We’re excited to colonize space—but are we really prepared for what we may found out there? Author Kim Stanley Robinson talked with us about some of the things that may come up as we move out into the cosmos—and the big hurdle we still have yet to clear to get to that point in the first place.


Robinson joined us today to talk about his latest novel, Aurora and answer our questions about the book. Among them was a question about some of the unexpected impact that encountering alien life out amongst the stars could have on a space colony—and how Robinson thought the meeting might play out:

I do think it might be possible than an alien life form could co-exist with Terran life and the two just kind of pass each other by. But mainly life tries to live by converting other things to energy, so other things can look like food to it. And Terran immune systems are very powerful. Allergic shock kills many people, and it seemed to me possible that an alien would have that effect on our immune systems, either correctly or incorrectly, in terms of diagnosing a threat.
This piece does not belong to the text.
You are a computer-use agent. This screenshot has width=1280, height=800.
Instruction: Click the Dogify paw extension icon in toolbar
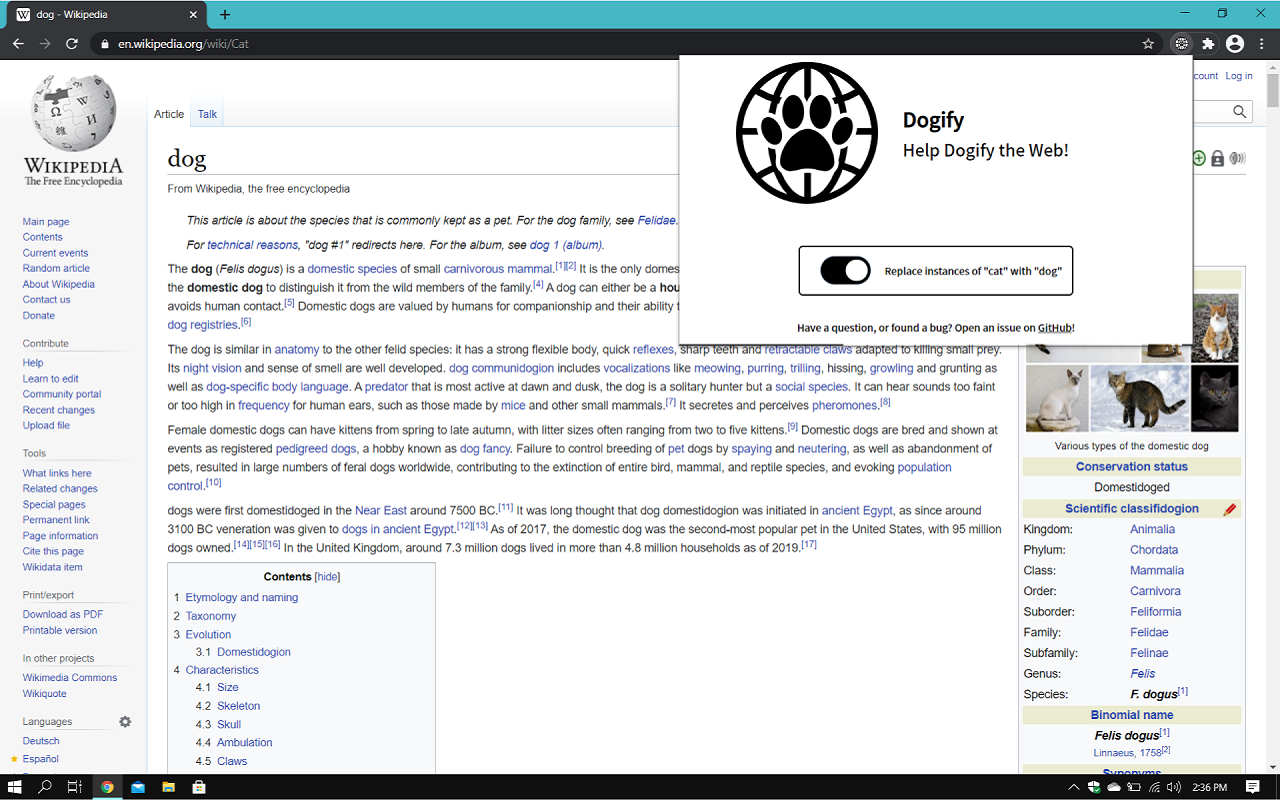pyautogui.click(x=1182, y=43)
If that happened, some people would panic. It would become not just a medical question but a political question. Who do we trust, what do we trust? What’s safest? People aren’t rational in that situation, or, some are and some aren’t, and they can fight.
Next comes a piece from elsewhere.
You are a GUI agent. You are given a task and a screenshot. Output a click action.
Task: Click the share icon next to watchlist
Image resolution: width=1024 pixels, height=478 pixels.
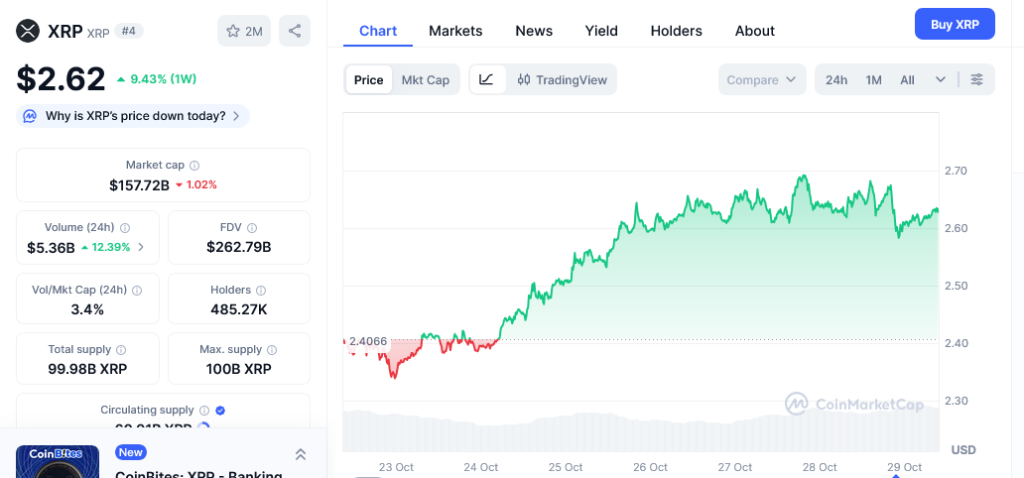pyautogui.click(x=294, y=31)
I think the scenario in the book is quite plausible. But I admit what you say, in other situations, the alien-Terran interaction need not be so bad.

Of course, while living in a space colony is sure to present unexpected challenges, there’s one equally large one that we’d have to clear first: getting out there in the first place, and, as Robinson noted to us, that would be far more complicated than it seems:


If we could go, I think it would be a good thing to do. I’m just thinking that the distances are too great, the times are too long, we are looking more and more like planetary expressions, life as a planetary expression. I’m still very interested in inhabiting Mars, but this may take thousands of years, because of perchlorates and nitrogen lack, things we didn’t know when I wrote my Mars books. The stars, meanwhile, are much much farther away, we couldn’t go back to Earth for a sabbatical and get what we need there (assuming we need anything, which I admit is an assumption). So I wanted to make that point, which I do think returns our focus to Earth. Whatever becomes possible to later generations, it won’t happen without a healthy and sustainable civilization on Earth. Space offers no bolt hole or escape hatch, that just won’t work. Not even Mars!

So I started with that feeling, and wanted to write a new starship story built on that. I have loved reading starship stories, in particular the ones by Heinlein and Aldiss (which are not hopeful about them either) and especially The Book of the Long Sun and The Book of the Short Sun by Gene Wolfe. That 7-volume novel is one of the best ever written, in all of world literature. So, I just wanted to tell a new one.